Regular Juneau Empire columnist and lawyer Ben Brown suggested in Sunday’s Empire that he is now convinced, after attending a Juneau Chamber of Commerce presentation given by the City and Borough of Juneau head engineer Rorie Watt, that resurrecting the historically interesting AJ Mine is a good idea and a safe thing for us to do, as it will make us a very wealthy city indeed and will lead us to an even better drinking water source then our present Gold Creek.
While we are in this revisited gold-digging mode downtown, we are told we will be impacted naught — since it will be a small mine operating night and day underground, out of sight and hearing and maybe our mind too. Or better still — especially out of our minds! But that is precisely why we are told it is being designed as a “small mine” operation. Yes? No?

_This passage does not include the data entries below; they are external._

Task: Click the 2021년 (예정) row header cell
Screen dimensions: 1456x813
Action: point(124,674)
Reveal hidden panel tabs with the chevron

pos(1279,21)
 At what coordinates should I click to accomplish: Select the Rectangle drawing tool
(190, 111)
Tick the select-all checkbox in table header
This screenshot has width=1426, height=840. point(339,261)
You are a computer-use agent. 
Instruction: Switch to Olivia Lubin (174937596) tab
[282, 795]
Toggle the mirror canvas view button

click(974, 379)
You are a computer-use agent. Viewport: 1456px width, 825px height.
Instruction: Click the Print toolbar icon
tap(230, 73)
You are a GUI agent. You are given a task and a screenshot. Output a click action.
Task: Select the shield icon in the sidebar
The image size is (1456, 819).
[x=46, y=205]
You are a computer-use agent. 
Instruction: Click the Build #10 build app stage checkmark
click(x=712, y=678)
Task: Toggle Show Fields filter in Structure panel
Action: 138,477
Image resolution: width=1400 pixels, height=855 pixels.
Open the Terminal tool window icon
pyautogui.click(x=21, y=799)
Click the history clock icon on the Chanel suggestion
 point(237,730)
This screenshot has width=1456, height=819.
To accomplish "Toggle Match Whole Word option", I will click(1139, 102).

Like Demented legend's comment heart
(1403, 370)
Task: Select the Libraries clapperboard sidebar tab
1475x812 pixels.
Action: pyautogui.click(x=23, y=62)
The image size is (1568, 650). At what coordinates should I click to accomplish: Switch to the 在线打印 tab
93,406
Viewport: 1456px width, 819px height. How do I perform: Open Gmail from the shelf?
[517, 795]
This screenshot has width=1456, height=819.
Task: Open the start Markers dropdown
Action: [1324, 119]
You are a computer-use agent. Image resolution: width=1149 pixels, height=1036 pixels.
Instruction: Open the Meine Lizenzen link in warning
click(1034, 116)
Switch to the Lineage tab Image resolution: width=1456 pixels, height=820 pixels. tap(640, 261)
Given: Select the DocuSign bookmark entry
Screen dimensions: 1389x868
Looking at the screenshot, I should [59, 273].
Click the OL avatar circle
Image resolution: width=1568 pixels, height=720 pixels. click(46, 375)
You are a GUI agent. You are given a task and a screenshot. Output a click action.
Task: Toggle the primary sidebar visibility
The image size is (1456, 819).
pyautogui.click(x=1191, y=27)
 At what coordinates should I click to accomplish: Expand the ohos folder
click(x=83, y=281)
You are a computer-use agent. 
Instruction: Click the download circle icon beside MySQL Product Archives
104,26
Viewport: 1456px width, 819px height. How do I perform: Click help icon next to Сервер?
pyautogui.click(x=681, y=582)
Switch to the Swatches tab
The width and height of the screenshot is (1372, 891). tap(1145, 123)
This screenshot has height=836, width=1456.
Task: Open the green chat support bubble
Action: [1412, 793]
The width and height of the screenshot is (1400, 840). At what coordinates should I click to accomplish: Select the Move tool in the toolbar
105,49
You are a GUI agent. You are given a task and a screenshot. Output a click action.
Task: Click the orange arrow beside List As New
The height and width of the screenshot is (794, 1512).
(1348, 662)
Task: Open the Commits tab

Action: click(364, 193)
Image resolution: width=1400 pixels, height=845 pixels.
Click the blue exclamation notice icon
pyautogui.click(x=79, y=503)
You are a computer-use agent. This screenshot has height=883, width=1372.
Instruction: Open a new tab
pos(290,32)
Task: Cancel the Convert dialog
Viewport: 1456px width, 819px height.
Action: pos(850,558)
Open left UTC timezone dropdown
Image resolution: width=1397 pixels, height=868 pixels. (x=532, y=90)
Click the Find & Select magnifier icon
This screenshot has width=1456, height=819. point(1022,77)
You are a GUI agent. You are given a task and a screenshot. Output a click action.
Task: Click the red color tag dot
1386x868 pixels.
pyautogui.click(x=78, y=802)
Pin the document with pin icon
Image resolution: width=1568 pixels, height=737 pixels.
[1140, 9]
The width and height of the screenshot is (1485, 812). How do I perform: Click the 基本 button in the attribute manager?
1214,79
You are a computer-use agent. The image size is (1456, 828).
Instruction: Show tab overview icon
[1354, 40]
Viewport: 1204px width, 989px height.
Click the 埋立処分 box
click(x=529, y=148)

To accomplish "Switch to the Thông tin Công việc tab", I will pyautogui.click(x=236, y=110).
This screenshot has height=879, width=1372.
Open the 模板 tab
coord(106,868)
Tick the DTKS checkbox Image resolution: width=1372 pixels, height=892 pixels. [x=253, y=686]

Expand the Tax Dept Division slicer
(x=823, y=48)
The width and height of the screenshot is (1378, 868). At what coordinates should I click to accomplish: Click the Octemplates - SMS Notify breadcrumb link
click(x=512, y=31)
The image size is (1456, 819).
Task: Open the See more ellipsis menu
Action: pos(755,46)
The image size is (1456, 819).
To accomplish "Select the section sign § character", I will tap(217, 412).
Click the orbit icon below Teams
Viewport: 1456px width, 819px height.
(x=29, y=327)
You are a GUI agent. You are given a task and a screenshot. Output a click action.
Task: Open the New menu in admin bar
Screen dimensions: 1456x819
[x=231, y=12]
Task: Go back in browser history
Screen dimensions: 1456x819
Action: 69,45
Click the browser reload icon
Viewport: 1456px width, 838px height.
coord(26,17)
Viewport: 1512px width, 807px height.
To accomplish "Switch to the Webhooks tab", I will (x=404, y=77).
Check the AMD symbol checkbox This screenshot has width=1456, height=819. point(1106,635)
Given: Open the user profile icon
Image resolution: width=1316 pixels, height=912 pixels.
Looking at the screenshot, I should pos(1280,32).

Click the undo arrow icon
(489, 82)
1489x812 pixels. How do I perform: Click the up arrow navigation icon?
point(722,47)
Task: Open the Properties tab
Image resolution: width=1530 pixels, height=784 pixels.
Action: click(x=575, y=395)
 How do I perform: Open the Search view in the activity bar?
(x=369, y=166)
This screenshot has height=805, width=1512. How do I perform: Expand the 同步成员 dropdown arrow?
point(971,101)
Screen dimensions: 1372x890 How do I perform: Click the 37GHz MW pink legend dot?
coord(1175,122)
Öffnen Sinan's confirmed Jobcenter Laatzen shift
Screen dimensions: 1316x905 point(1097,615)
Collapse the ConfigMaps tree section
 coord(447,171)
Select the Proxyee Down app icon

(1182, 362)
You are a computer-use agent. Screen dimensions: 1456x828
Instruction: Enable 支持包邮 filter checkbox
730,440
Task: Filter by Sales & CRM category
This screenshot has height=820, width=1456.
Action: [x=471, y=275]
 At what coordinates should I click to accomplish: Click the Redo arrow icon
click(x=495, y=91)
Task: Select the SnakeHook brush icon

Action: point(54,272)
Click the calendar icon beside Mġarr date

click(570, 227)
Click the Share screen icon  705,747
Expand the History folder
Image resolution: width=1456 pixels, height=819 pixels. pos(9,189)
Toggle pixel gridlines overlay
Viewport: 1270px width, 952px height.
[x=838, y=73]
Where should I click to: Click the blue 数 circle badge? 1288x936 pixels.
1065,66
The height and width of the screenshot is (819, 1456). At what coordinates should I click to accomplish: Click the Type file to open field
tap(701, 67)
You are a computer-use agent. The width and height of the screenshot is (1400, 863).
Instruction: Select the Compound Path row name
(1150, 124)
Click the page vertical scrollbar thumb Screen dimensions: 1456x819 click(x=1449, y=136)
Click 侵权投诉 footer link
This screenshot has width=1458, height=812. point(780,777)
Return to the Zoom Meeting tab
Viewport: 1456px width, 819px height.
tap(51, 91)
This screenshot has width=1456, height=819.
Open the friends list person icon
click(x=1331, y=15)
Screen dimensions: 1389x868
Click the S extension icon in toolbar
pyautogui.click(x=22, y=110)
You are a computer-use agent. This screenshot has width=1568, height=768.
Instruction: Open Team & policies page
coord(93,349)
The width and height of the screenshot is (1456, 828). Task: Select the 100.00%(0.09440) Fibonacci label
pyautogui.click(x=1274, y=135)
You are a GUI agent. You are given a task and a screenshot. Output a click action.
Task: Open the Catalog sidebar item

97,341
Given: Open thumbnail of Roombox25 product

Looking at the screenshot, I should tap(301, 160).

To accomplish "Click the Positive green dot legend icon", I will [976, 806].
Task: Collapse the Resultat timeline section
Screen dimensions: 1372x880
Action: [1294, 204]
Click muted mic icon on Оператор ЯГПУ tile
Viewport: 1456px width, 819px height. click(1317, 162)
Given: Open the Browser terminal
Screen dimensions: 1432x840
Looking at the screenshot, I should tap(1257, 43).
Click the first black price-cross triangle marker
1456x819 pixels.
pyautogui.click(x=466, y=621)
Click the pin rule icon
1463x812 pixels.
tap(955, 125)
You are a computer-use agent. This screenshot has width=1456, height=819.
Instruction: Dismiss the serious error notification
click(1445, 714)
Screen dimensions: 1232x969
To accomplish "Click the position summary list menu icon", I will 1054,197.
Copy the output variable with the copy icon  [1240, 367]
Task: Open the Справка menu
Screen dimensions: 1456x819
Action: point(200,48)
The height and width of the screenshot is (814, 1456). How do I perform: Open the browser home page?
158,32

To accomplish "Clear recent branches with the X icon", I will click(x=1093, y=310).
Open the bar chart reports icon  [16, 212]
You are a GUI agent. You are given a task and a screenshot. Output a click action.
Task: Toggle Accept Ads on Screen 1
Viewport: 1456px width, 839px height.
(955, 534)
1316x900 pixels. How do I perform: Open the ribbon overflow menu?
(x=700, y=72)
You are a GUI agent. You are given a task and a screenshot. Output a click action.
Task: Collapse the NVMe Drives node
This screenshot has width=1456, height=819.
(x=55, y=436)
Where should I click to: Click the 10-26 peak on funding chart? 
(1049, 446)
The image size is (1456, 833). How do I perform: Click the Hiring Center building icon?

Though not being a hard-rock miner, I cannot and I must assume, most of us cannot, readily envision what “3,500 tons” of blasted-out gold ore, per day, would actually look like in say — one huge pile? While that is pretty interesting to muse, an even more interesting and totally unknown question is: If this AJ Mine actually flies, as Brown predicts it will or must — producing millions of ounces and billions of dollars at today’s pricey gold sales, what is to prevent, in the near-future, city elected officials and their administration just upping the size of digging operations to, say, 20,000 tons per day or more, the same amount per day that Brown says defeated an attempted resurrection before, as Echo Bay Mining Company tried to reopen it from the same old mine-ghosts of such a long-past gold mining era.
I must say, though, that Ben Brown does seem rather bent on fully redeveloping and re-paving the City and Borough of Juneau’s streets with solid gold — though perhaps in a more wishful moment he does appear to wonder about all the future infrastructure that will be needed to support such a mine renewal. Is this like I wonder about what happened to the affordable housing needs the Assembly at one time seemed so very concerned about?
As Juneau and Douglas residents ask the city many hard-rock mining questions and seriously deliberate and eventually go vote on whether to reactivate this downtown, historically interesting ghost of a mine, I do hope their thoughts are not held captive by many myths of intrigue and romance or by myriad daydreams of gaining untold wealth or fanciful images of bright golden treasure held stressfully in individual deer-leather pouches.